No programming is required to begin the collection of OptiVol data. Starting 34 days after implant (to account for pocket maturation), the device begins storing data. The OptiVol index is then available for viewing on the Cardiac Compass or Heart Failure Management Report printout upon device interrogation or CareLink transmission. To access the OptiVol fluid index, select Reports -> Heart Failure… .

Note that beginning with Viva™ and Evera™ XT devices, Cardiac Compass trends can also be viewed on the programmer in two ways:

  1. Cardiac Compass [>>] button on the Quick Look™ II screen
  2. Data > Clinical Diagnostics -> Cardiac Compass Trends -> [Open Data]

Cardiac Compass trends can be printed for Viva and Evera devices from these locations or as mentioned above.

Additionally, a clinical status observation appears on the Quick Look™ II screen and on the Heart Failure Management Report when the OptiVol fluid index has reached or exceeded the OptiVol threshold since the last session.

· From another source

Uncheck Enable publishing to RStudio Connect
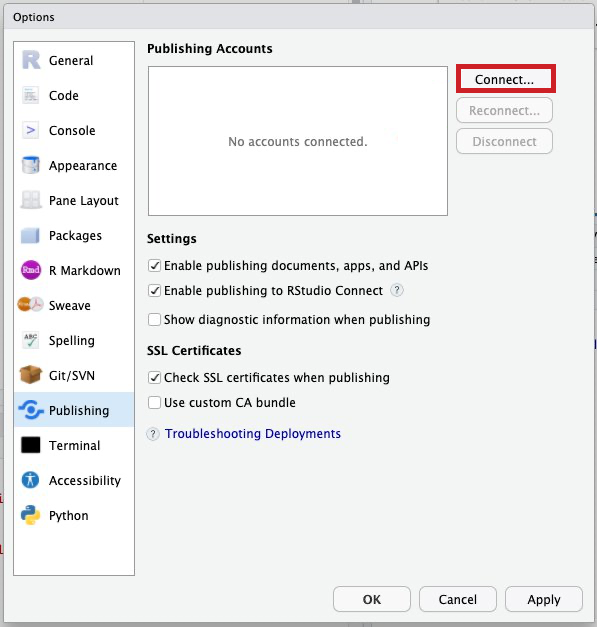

There are two programmable parameters for OptiVol. These parameters only need to be accessed in specific patient case situations. OptiVol operates and collects data without any programming.

  1. OptiVol threshold – The OptiVol threshold is a value above which the device will display an observation to notify the clinician that the patient’s OptiVol index has increased significantly. The nominal threshold is 60. Medtronic recommends that you use this setting until you have clinical experience using OptiVol Fluid Status Monitoring with individual patients. The threshold is only used to provide a diagnostic observation. You can change the threshold, if needed, by going to Alerts -> OptiVol 2.0 Fluid Settings -> OptiVol Threshold.
  2. Reference impedance (OptiVol 2.0 only) – Under appropriate circumstances, you can adjust the reference impedance so it more closely matches the patient’s daily impedance measurements. This should be done only in rare cases such as after a lead revision or a pocket revision. Wait until the patient has a stable pulmonary fluid status to adjust the reference impedance. The adjustment process takes several days. Adjust the reference impedance by going to Alerts -> OptiVol 2.0 Fluid Settings -> Additional Settings.
Intrathoracic impedance measurements are made at 20-minute intervals between 12:00 pm and 5:00 pm using the RV Coil to Can pathway (RV pace sense tip to Can in Consulta™ CRT-P), which passes through the tissue within the thoracic cavity. After all of the impedance measurements for a day have been made, the average impedance value is calculated for that day. The thoracic impedance graph, which is the lower graph, plots the average daily impedance value trend data. This daily impedance value is used to update a slowly adapting trend known as the reference impedance, which is calculated by the device. In this way, a control value for each individual patient is calculated. The device uses this control value to assess impedance variations. 
If the daily impedance falls below the reference impedance, this may indicate that fluid is accumulating in the patient’s thoracic cavity. If the daily impedance remains below the reference impedance, the difference between the daily impedance and reference impedance values, adjusted for individual patient variation, is added to the OptiVol fluid index. While there is a difference between the daily impedance and the reference impedance, the fluid index may continue to increase. If the daily impedance begins to rise, this may be an indication that the thoracic fluid accumulation is resolving and the fluid index may decrease. When the daily impedance returns to the reference impedance, the fluid event is considered to have ended and the OptiVol fluid index resets to 0.
The sample OptiVol report below identifies different aspects of the measurement:
1. OptiVol threshold – Value above which the device will display an observation (in the Quick Look ll screen) to notify the clinician that the patient’s OptiVol index has increased significantly.
2. OptiVol fluid index – Accumulation of the difference between the daily impedance and the reference impedance, adjusted for individual patient variation.
3. Reference impedance – Average impedance which is calculated per patient. It adapts slowly to daily impedance changes.
4. Daily impedance – The average of each day’s multiple impedance measurements.
OptiVol 2.0 provides a diagnostic plot that may indicate a patient’s fluid status over time.  It can be used as an additional tool in managing heart failure patients with Medtronic CRT-D devices.  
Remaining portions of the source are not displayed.